Dataset entries:
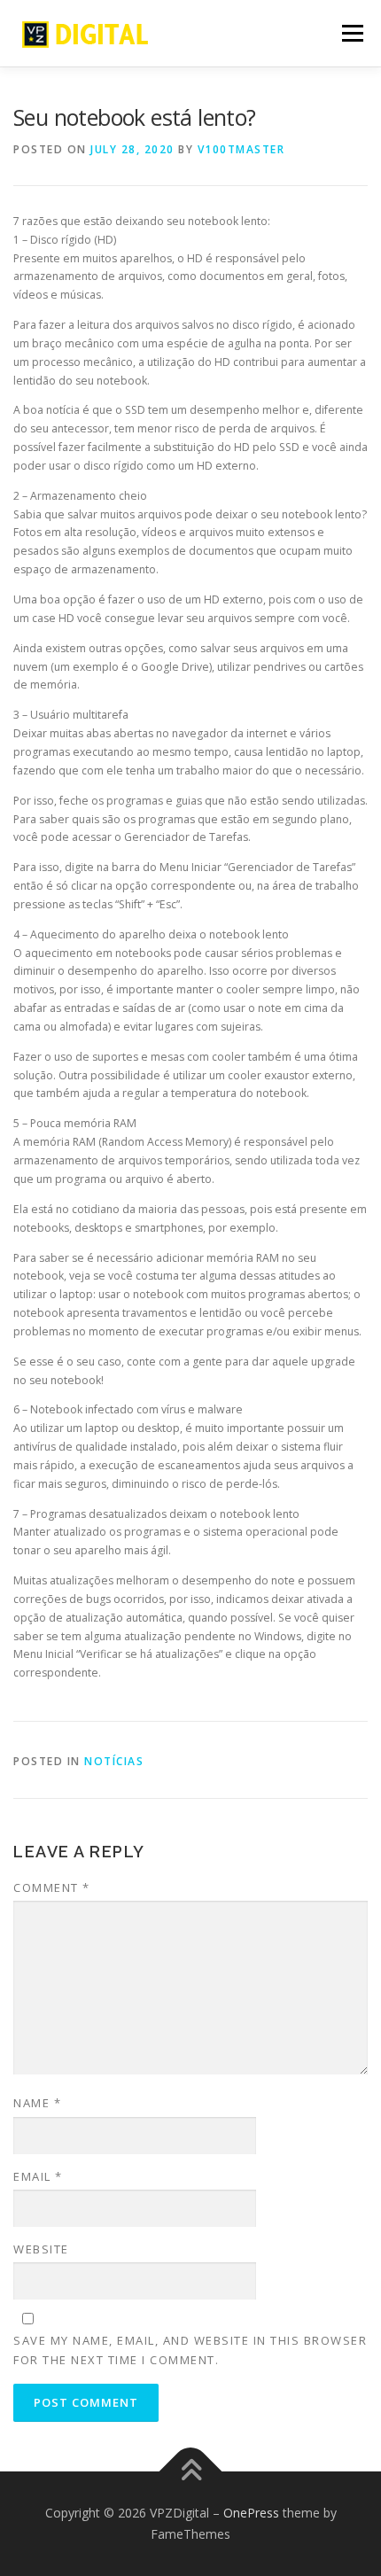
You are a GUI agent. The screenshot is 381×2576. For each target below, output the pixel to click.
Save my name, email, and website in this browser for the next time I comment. (190, 2350)
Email (38, 2176)
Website (41, 2249)
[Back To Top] (190, 2471)
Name (37, 2103)
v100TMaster (241, 149)
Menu (351, 33)
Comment (51, 1887)
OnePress (251, 2512)
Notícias (114, 1761)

» What to produce:
Please repeat the records above exactly, omitting any pictures they contain.

» Your response:
You are a GUI agent. The screenshot is 381×2576. For each target below, output the pixel to click.
Save my name, email, and website in this browser for the next time I comment. (190, 2350)
Email (38, 2176)
Website (41, 2249)
[Back To Top] (190, 2471)
Name (37, 2103)
v100TMaster (241, 149)
Menu (351, 33)
Comment (51, 1887)
OnePress (251, 2512)
Notícias (114, 1761)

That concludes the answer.